Prof. Dr. Ahmet Acar, Binghamton University’den (New York) “Fahri Doktora” ünvanına ve İtalya Cumhurbaşkanınca verilen “İtalyan Devlet Nişanı”na sahiptir.
Üniversiteye ilk girdiğim sene sporcular gününde bize gençlik yıllarında voleybol oynadığını ve bizimle nasıl gurur duyduğunu anlatmıştı. Her zaman öğrencinin yanında olan ve bize çok iyi örnek olan, saygı duyulan biriydi. Sizi özlüyoruz hocam..

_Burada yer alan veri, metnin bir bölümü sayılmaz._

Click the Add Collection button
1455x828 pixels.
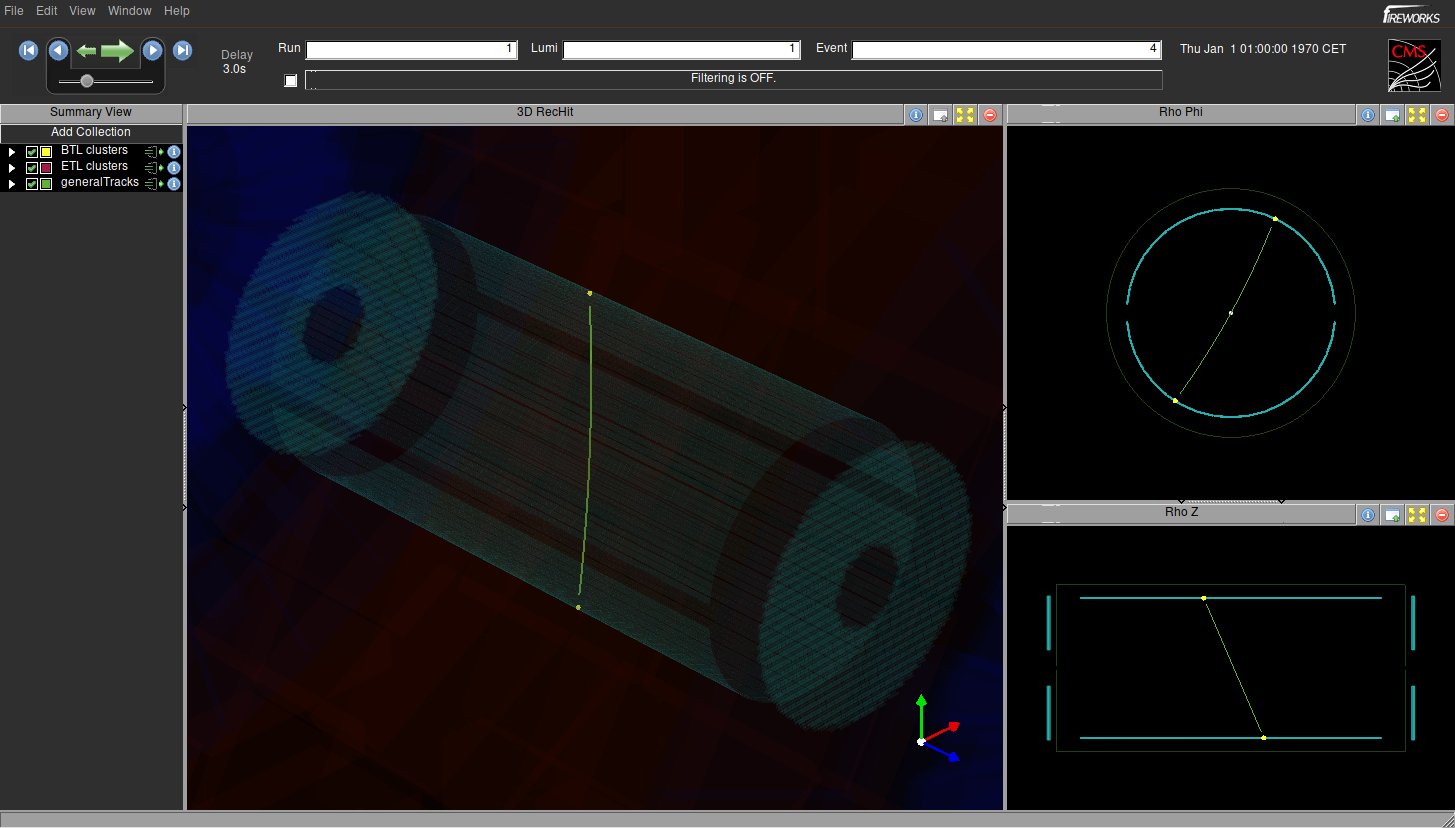[x=91, y=132]
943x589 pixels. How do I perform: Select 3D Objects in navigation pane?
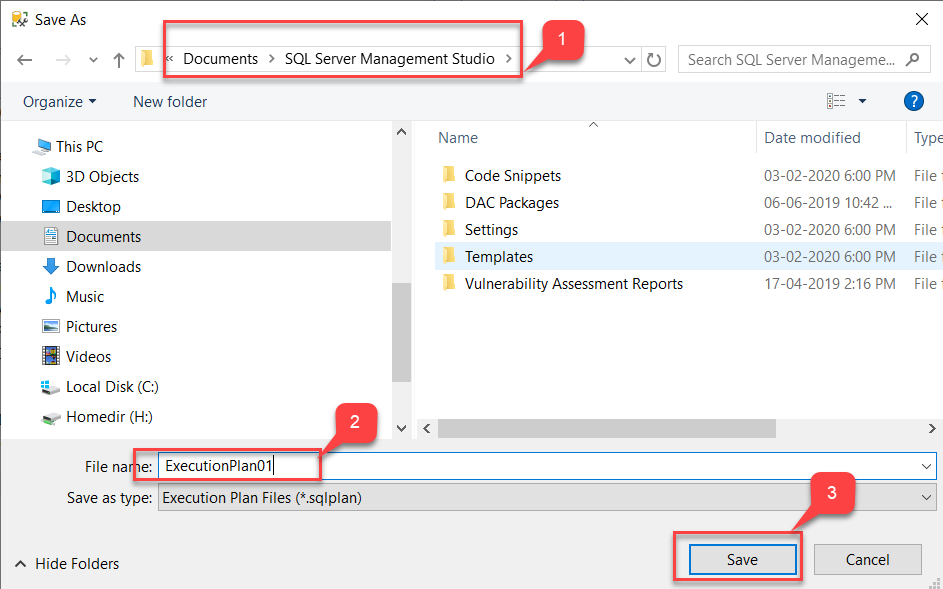click(102, 177)
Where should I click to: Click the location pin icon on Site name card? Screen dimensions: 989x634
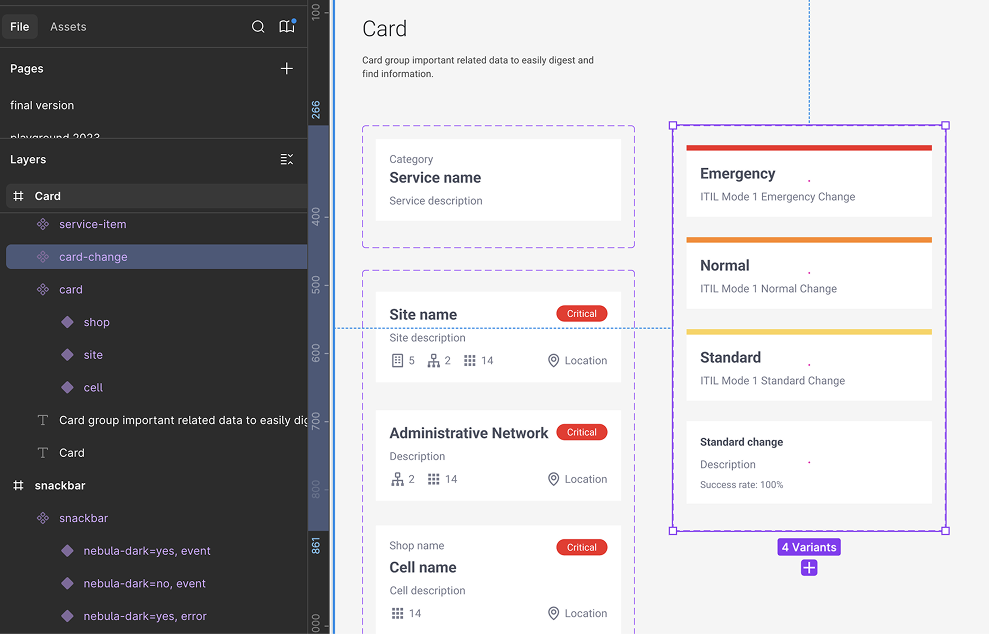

Ahmet Hocam otuz yıllık meslek hayatımda tanıdığım en iyi, en saygılı, en eşitlikçi, en zarif ve en zeki yöneticidir. Hafızam beni yanıltmıyorsa 2002 yılında tanışma ve yaklaşık iki yıl birlikte çalışma mutluluğuna eriştim onunla. Haftaiçi yoğun programından dolayı fırsat bulamadığı için Kütüphanemizden bir grup meslektaşımızla birlikte gerçekleştirdiğimiz bir Pazar toplantısı sırasında tanıştım kendisiyle. Toplantı sırasında iki yaşındaki kızımın rahatsızlandığı haberini aldım ve iznini isteyerek toplantıdan ayrıldım. O günden sonra her karşılaşmamızda selam verdi, benim ve kızımın halini, hatırını sordu. Onu öfkelendiren bir davranışta bulunduğumda bile bunu son derece kibar ve zarif bir biçimde söyledi bana. Kütüphanemizin en zorlu dönemlerinden birinde, kendisi Rektörlük görevini gerçekleştirdiği sıralarda, beni bizzat arayarak "Merhaba Hale Hanım. Nasılsınız? Sizinle geçmiş yıllarda teşrik-i mesaimiz olmuştu. Uygun zamanınızda sizinle Kütüphanemiz hakkında görüşmek isterim." demiş, beni makamına davet etmişti. Yaklaşık bir saat süren görüşmemizin ilk yirmi beş dakikalık bölümünde sözümü bir kere olsun kesmeden beni dinlemiş, kendisi en fazla on dakika konuşmuş ve bana çözüm önerilerimi sormuştu. Ben de önerilerimi sıralamıştım. Tabii ki kendisine yaraşır biçimde benim düşünebildiğim önerilerin çok daha fazlasını gerçekleştirmiş ve ekibiyle birlikte elinden gelenin en iyisini yapmıştı. Keşke onun gibi bir Rektör daha gelse ODTÜ'müzün başına... Ahmet Hocamı yaşadığım sürece büyük bir sevgi, saygı ve minnetle anacağım. Ruhu şad olsun.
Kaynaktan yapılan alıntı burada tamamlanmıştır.